I think it's supposed to be a zip file, not a tar. A link to the item would be helpful too. Inductiveload—talk/contribs 07:54, 24 November 2021 (UTC)

AWB Approval

Latest comment: 3 years ago2 comments2 people in discussion

Is there a separate process for AWB approval for enWS or is it the same as enWP? Languageseeker (talk) 13:45, 25 November 2021 (UTC)
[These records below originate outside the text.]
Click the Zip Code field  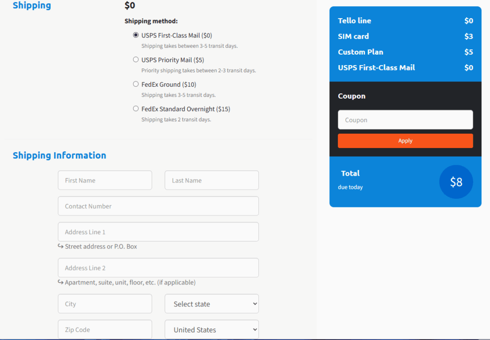click(x=105, y=329)
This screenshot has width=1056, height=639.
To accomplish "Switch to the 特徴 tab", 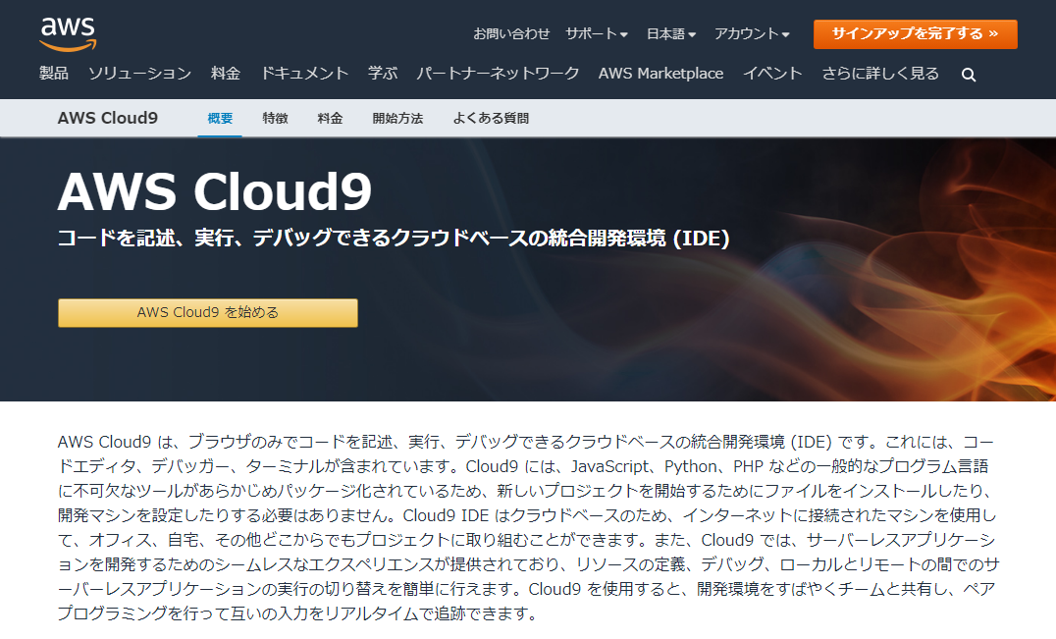I will pos(276,119).
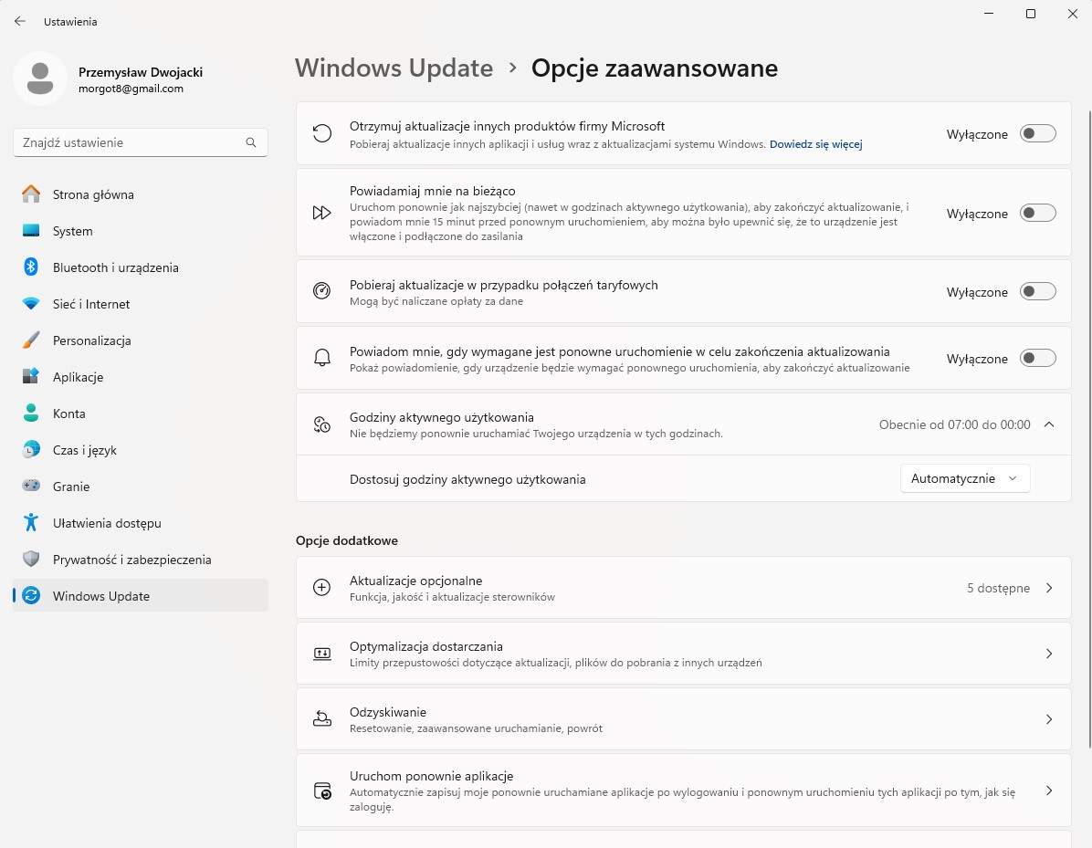The height and width of the screenshot is (848, 1092).
Task: Toggle updates for other Microsoft products
Action: click(x=1037, y=134)
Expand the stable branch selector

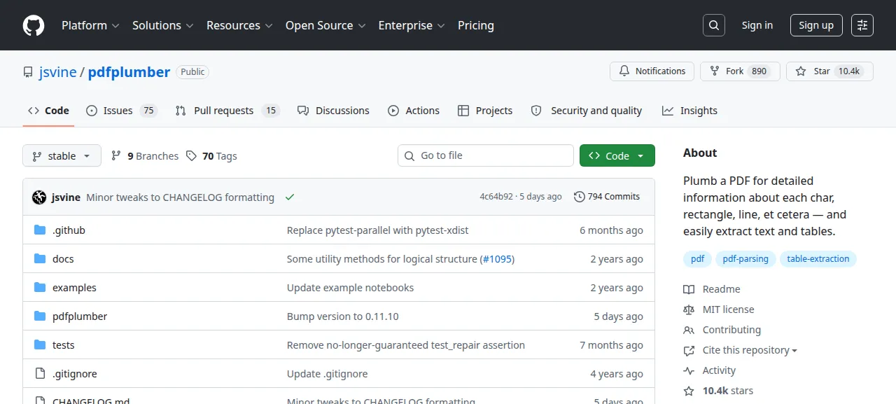pyautogui.click(x=62, y=155)
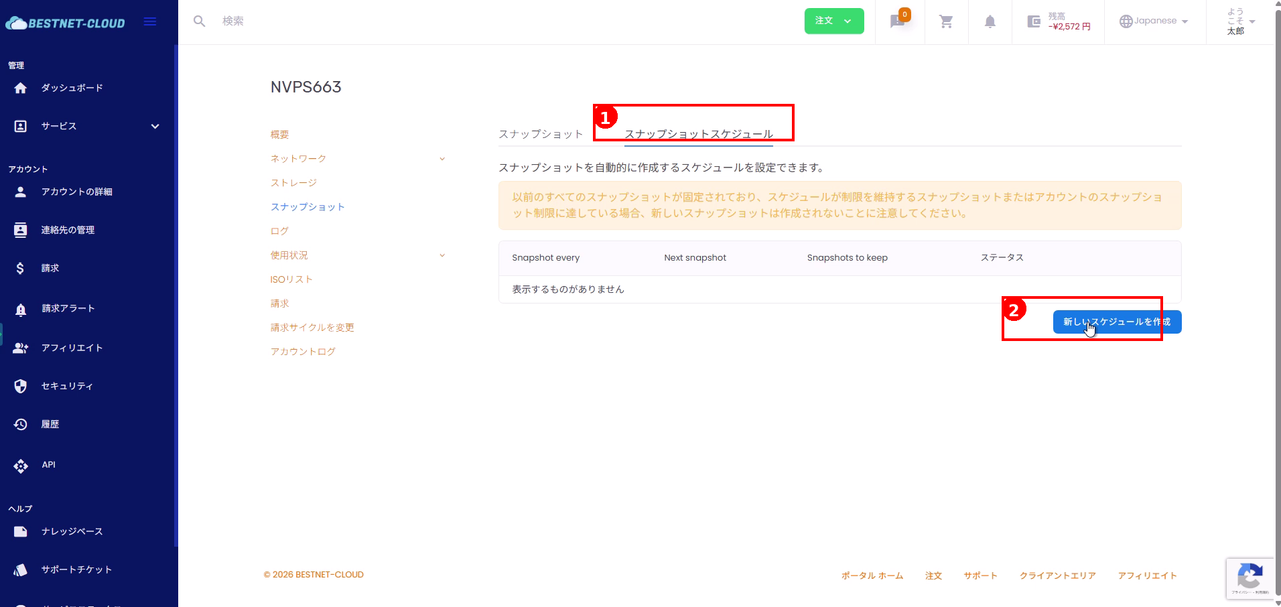The image size is (1281, 607).
Task: Open the ストレージ link in side menu
Action: coord(293,183)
We haven't put restrictions on its use, and more interested in the function and intensity of its use, and this is related to fact that with works and the Page: namespace that we are different, and it hasn't been abused. Now noting that our designation of bots is a little different, and noting that AWB can be semi-automated. If you are looking to run AWB as a bot, see WS:Bots. If you are running as a user, then it is about consideration of the RecentChanges, and then considering whether it should be run as a bot. For instance, I run it as an automated bot through my bot account, and semi-automated through this account where I have pattern/formulaic changes that I eyeball prior to saving, or where I need admin rights to process some of what I am doing. I would also note that if you are going write regexes for changes, that can undertaken — billinghurst sDrewth 09:29, 26 November 2021 (UTC)
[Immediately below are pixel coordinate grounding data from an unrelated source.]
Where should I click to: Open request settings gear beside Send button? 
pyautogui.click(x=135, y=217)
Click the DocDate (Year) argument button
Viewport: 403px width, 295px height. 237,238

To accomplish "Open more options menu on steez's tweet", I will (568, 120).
Talk to the Community Tech: The future of the Community Wishlist Survey

Latest comment: 3 years ago1 comment1 person in discussion

Hello!

We, the team working on the Community Wishlist Survey, would like to invite you to an online meeting with us. It will take place on 30 November (Tuesday), 17:00 UTC on Zoom, and will last an hour. Click here to join.

Agenda

Changes to the Community Wishlist Survey 2022. Help us decide.
Become a Community Wishlist Survey Ambassador. Help us spread the word about the CWS in your community.
Questions and answers

Format

The meeting will not be recorded or streamed. Notes without attribution will be taken and published on Meta-Wiki. The presentation (all points in the agenda except for the questions and answers) will be given in English.
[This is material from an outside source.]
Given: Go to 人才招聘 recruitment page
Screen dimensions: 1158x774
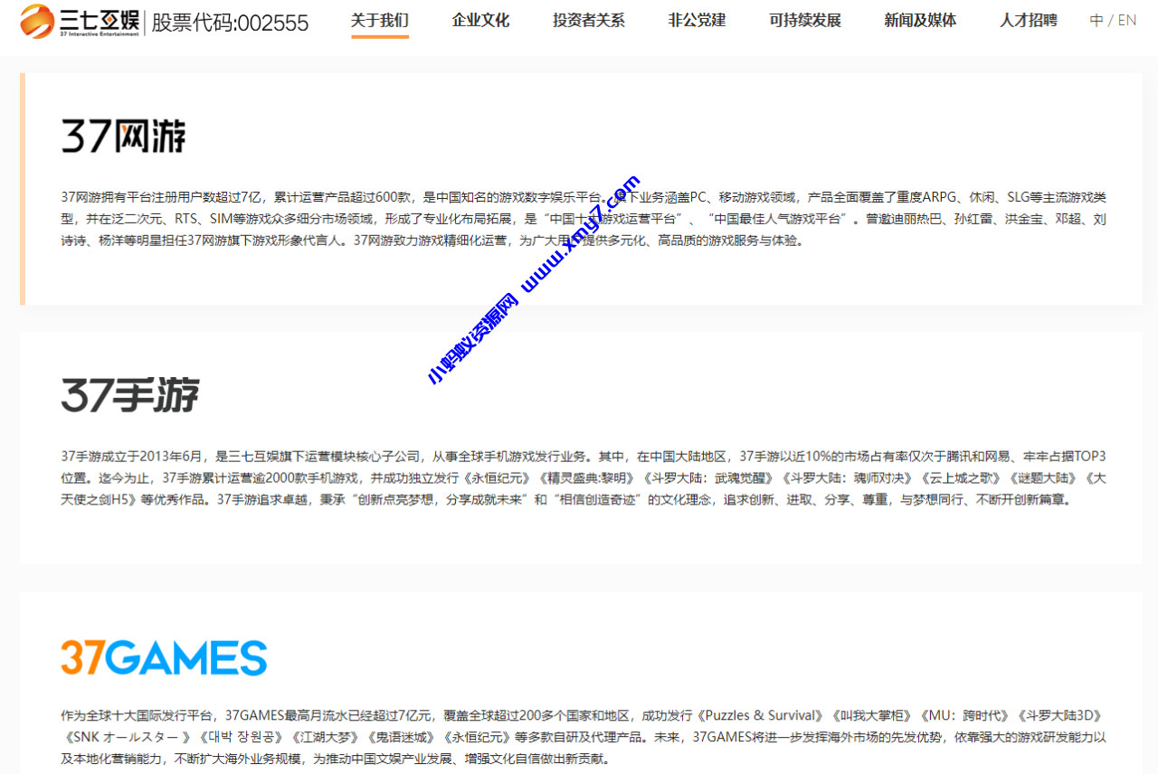Looking at the screenshot, I should pos(1029,20).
We can answer questions asked in English, French, Polish, Spanish, German, and Italian. If you would like to ask questions in advance, add them on the Community Wishlist Survey talk page or send to sgrabarczuk@wikimedia.org.

Natalia Rodriguez (the Community Tech manager) will be hosting this meeting.

Invitation link

Join online
Meeting ID: 82035401393
Dial by your location

We hope to see you! SGrabarczuk (WMF) (talk) 20:03, 26 November 2021 (UTC)

Seeking opinion: Moves in Index: and Page: namespaces

Latest comment: 3 years ago2 comments2 people in discussion

Hi to all. At the moment, users/wikisourcers are able to move pages in the Index: and Page: namespaces (Special:ListGroupRights => Users) however it leaves redirects which require tidying up by an administrator. We have been tracking this with Special:AbuseFilter/36 ([9]). It seems to me that this half-pregnant approach is not particularly working. We either need to allow users to move without redirects in that namespace (if that is even possible to have it set to be namespace specific moves), or we stop the ability to move from these namespaces for general users.

Interested to hear users thoughts. — billinghurst sDrewth 01:10, 28 November 2021 (UTC)

My mid-term plan is to introduce a back-end user right to move without redirects specifically in the Page/Index NS and then allow wikis to individually assign this as part of user groups (eg autoconfirmed or a dedicated group) as/if they wish on a wiki-by-wiki basis: phab:T293200. Inductiveload—talk/contribs 10:41, 28 November 2021 (UTC)

Unprotect The Time Machine (Heinemann text)

Latest comment: 3 years ago14 comments3 people in discussion

I'm trying to transclude over the existing text, but the Chapters seems to be under sysop level protection since 2006. Could this restriction be removed? Languageseeker (talk) 14:14, 28 November 2021 (UTC)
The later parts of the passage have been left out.